Hardware Overview
Our members enjoy access to several resources, including:
Testbed Systems
Overview
The Gnosis Research Center (GRC) Lab manages several cluster computers to support the group's research. Cluster resources within the lab are controlled via a batch queuing system that coordinates all jobs running on the clusters. The nodes should not be accessed directly, as the scheduler will allocate resources such as CPU, Memory and Storage exclusively to each job.
Once you have access to use the cluster, you can submit, monitor, and cancel jobs from the head nodes, ares.cs.iit.edu and hec.cs.iit.edu. These two nodes should not be used for any compute-intensive work, however you can get a shell on a compute node simply by starting an interactive job. You can use the cluster by starting batch jobs or interactive jobs. Interactive jobs give you access to a shell on one of the nodes, from which you can execute commands by hand, whereas batch jobs run from a given shell script in the background and automatically terminate when finished.
If you encounter any problems using the cluster, please send us a request via grc@iit.edu and be as specific as you can when describing your issue.
Usage Policy
Regular members of the GRC enjoy access to the resources.
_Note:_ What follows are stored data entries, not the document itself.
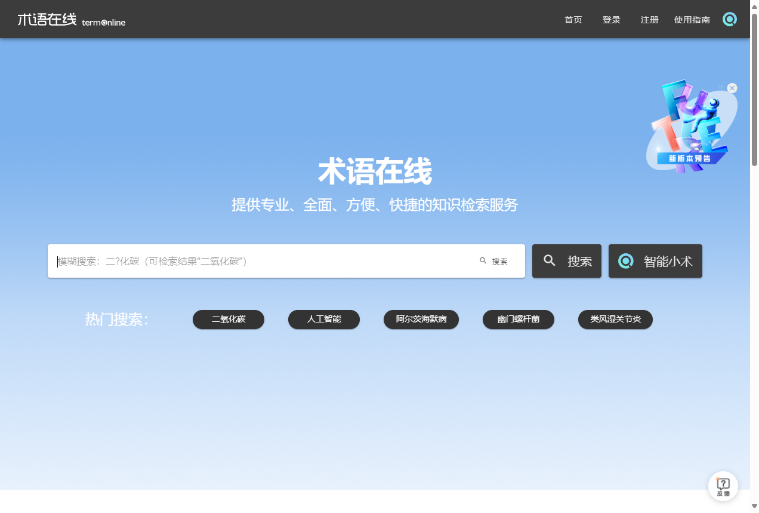Open the 反馈 feedback icon at bottom-right
The height and width of the screenshot is (513, 759).
723,486
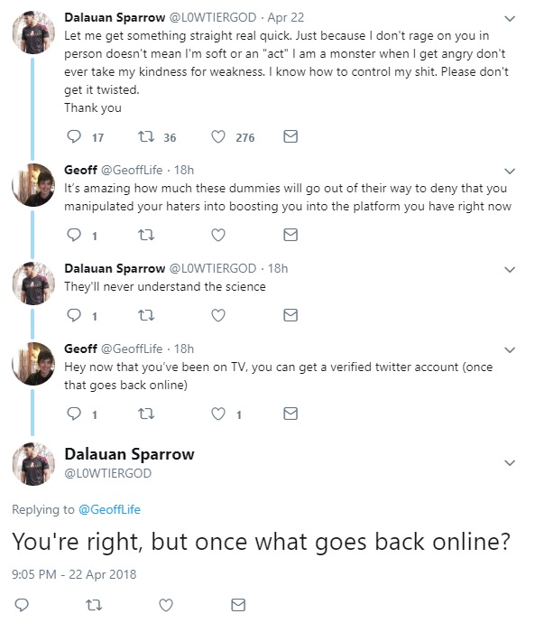Open more options on the main tweet
The image size is (544, 623).
pyautogui.click(x=510, y=462)
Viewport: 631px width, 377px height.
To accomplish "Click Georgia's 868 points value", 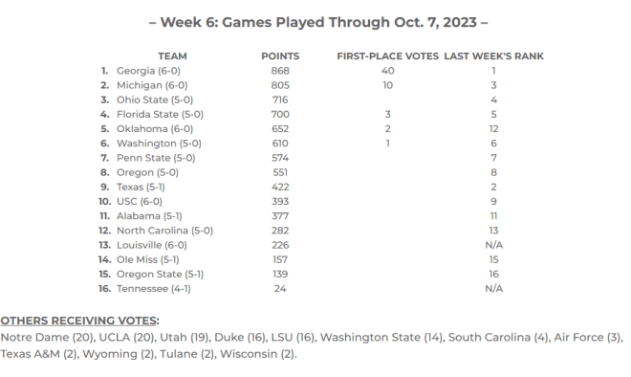I will [280, 71].
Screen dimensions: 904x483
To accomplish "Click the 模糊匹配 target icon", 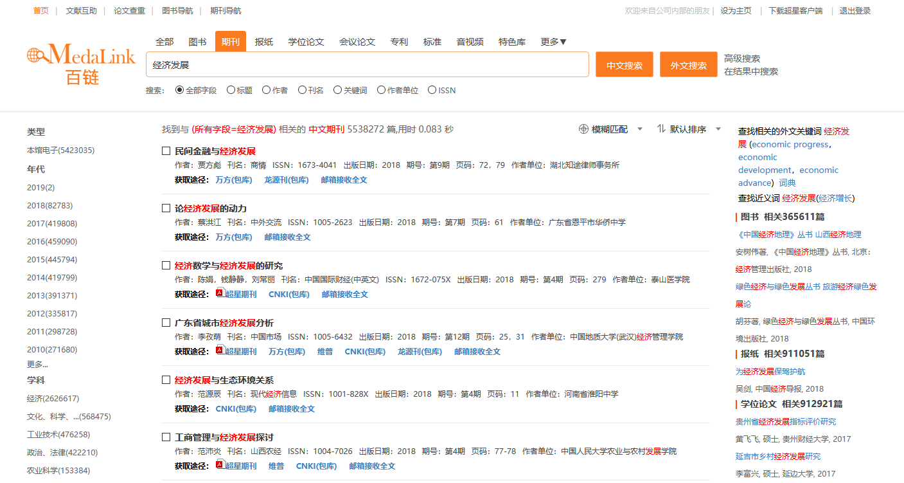I will click(583, 129).
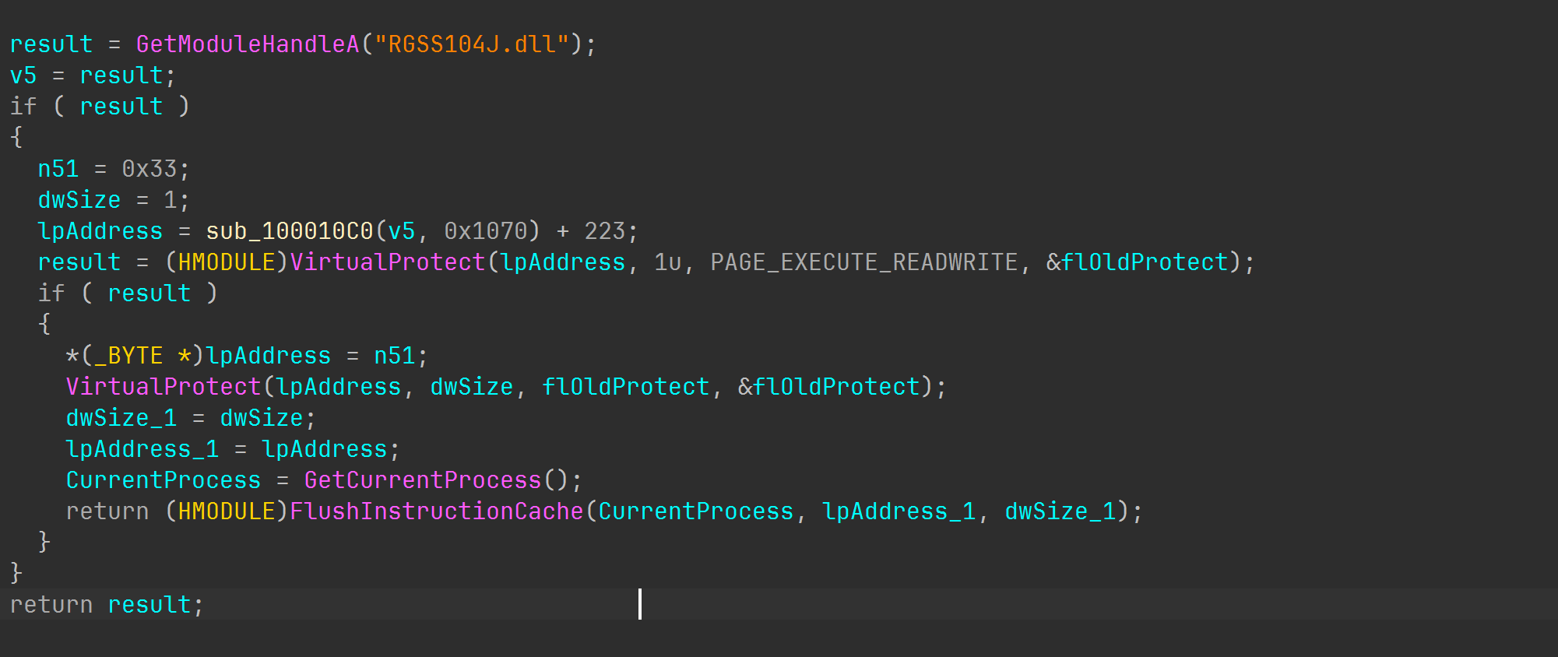Image resolution: width=1558 pixels, height=657 pixels.
Task: Select the number 223 offset
Action: coord(604,231)
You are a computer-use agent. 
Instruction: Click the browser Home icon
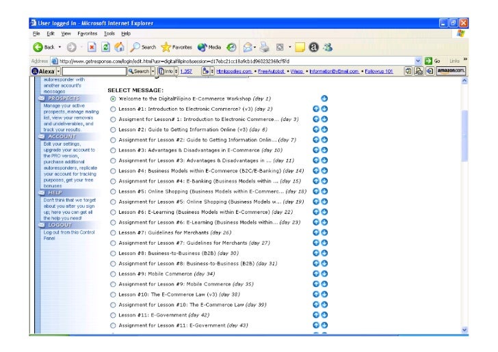pos(119,47)
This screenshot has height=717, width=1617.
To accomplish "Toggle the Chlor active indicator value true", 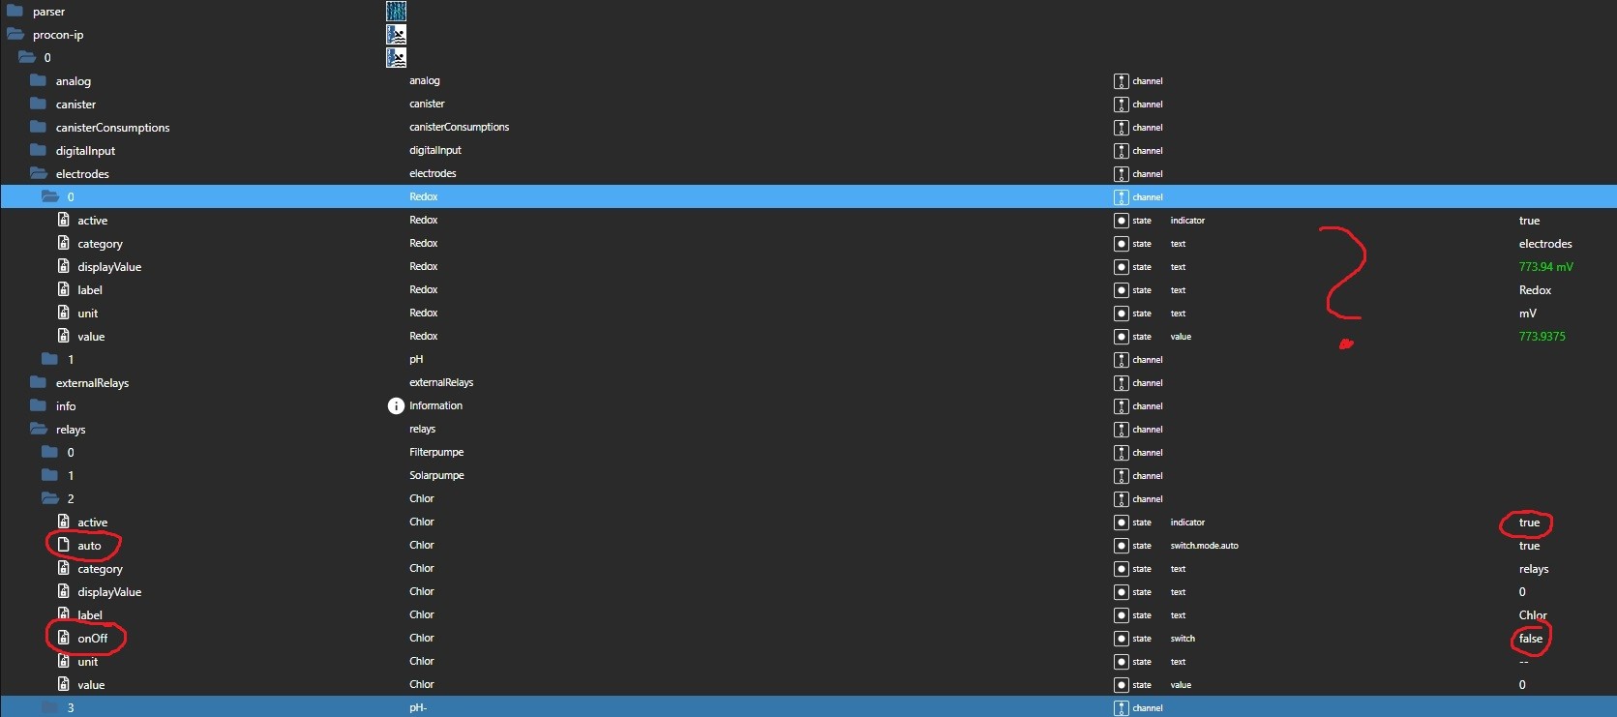I will (1529, 523).
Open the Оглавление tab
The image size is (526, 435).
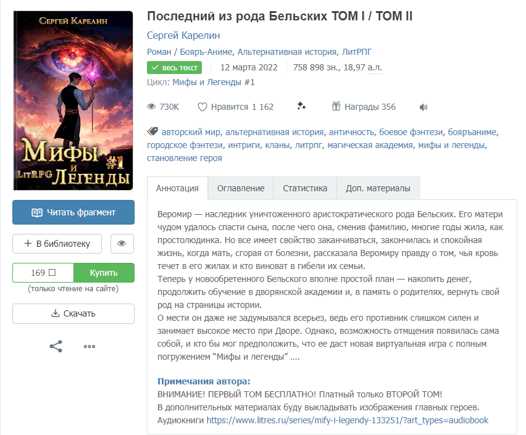241,188
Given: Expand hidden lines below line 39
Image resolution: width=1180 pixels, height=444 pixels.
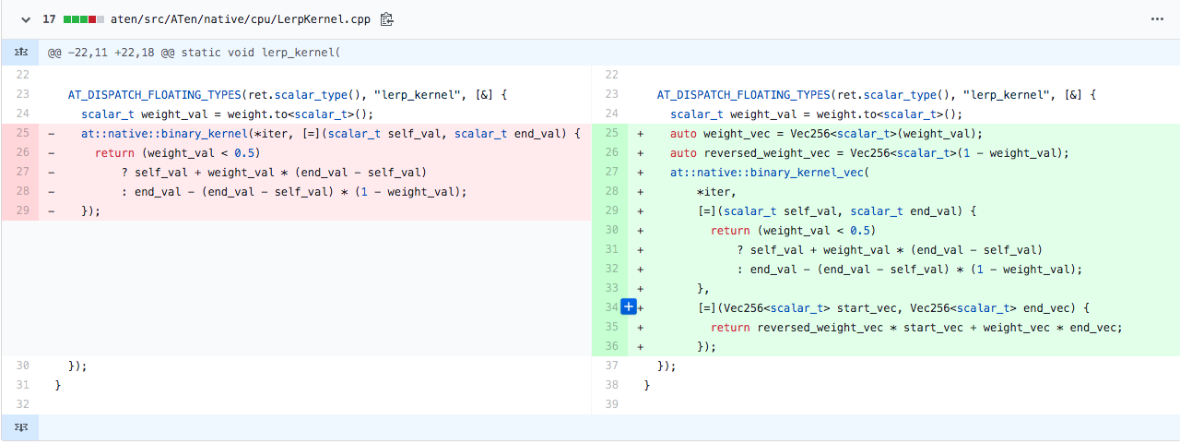Looking at the screenshot, I should pyautogui.click(x=19, y=427).
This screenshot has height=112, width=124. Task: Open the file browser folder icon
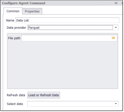pos(114,38)
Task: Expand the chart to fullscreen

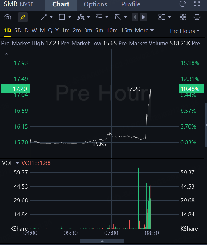Action: (197, 4)
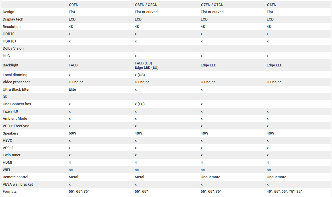Click the One Connect box row label
Image resolution: width=332 pixels, height=197 pixels.
click(x=17, y=104)
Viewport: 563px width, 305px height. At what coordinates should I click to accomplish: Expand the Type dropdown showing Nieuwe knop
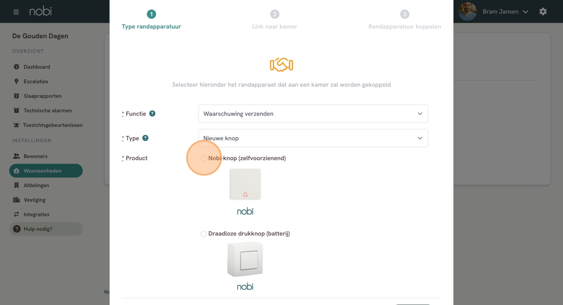pyautogui.click(x=313, y=138)
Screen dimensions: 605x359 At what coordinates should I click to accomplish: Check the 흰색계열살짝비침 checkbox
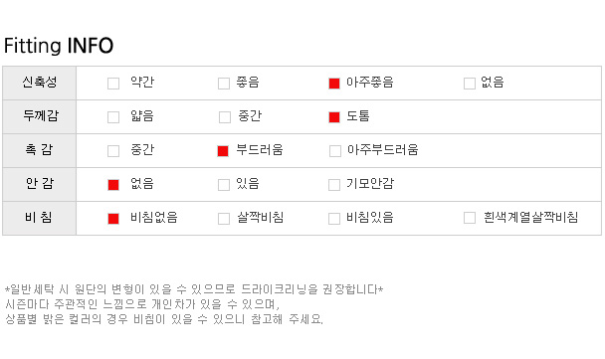coord(470,218)
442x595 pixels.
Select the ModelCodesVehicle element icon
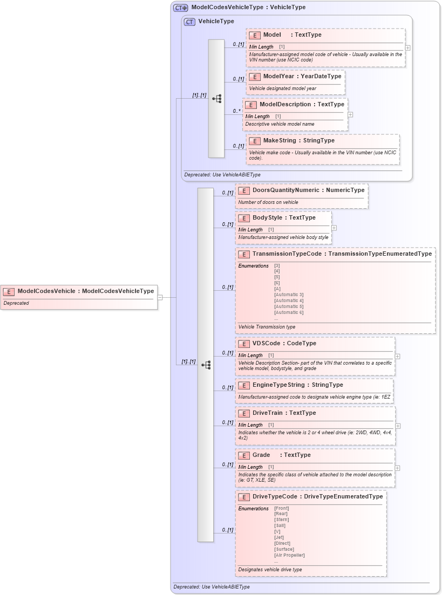pyautogui.click(x=8, y=290)
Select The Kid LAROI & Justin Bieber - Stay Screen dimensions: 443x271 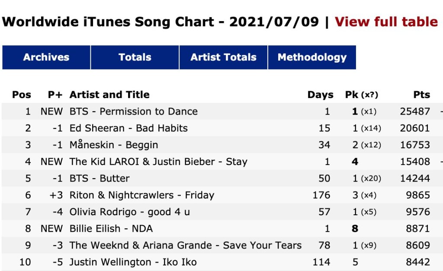point(158,162)
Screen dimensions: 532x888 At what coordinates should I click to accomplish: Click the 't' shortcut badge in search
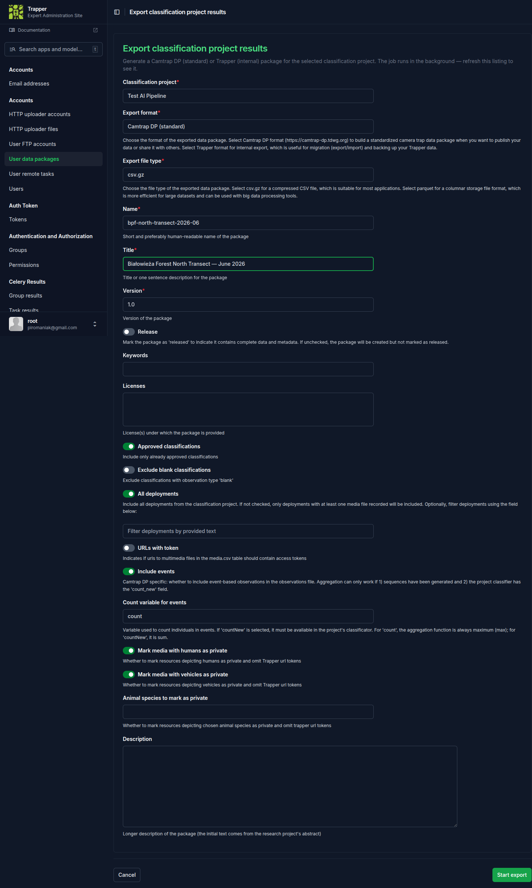click(x=95, y=49)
If you wish to gain access to the cluster and you do not belong to the core team, please submit and request via grc@iit.edu and state the following: (i) your CS login ID, (ii) name of professor you're working with (and put him under cc on the form) (iii) reasons for requesting access (i.e., research project description) (iv) projected time period for which you would need access (v) resources that you may interfere other uses significantly (e.g., global file system, network) (vi) commands that you need to run as root privilege.
If we have any trouble with your job, we will try to get in touch with you but we reserve the right to kill your jobs at any time. If you have questions about the cluster, send us a request at grc@iit.edu.
Local Computing Resources
The GRC manages two cluster computers, Ares and HEC, each for different research scope. Our flagship cluster is Ares with 1576 cores and a 30TFLOPs peak performance. HEC is a smaller 128 core machine that specializes to network research. All HEC nodes are connected with InfiniBand network powered by Mellanox InfiniHost III Ex adapters. You can find the detailed hardware configurations below.
Ares Cluster
The Ares cluster is composed of one rack of compute nodes. All the nodes share a 48TB RAID-5 storage pool comprised of eight 8TB 7200K SAS hard drives. Nodes in each rack are connected with 40Gbps Ethernet with RoCE support. One 200Gbps uplink connects two racks of nodes. The compute rack consists of one ThinkSystem SR650 master node, 32 ThinkSystem SR630 compute nodes. In total, the compute rack has 66 2.2GHz Xeon Scalable Silver 4114 processors with boosted frequency up to 3.0GHz, which leads to 660 cores and 1320 threads. The master node and the compute nodes are equipped with 96GB and 48GB DDR4-2400 memory, 128GB and 32GB M.2 SSD for OS, respectively. 24 compute nodes are equipped with one 250GB M.2 Samsung 960 Evo SSD. The other eight are equipped with one 256 GB M.2 Toshiba RD400 SSD.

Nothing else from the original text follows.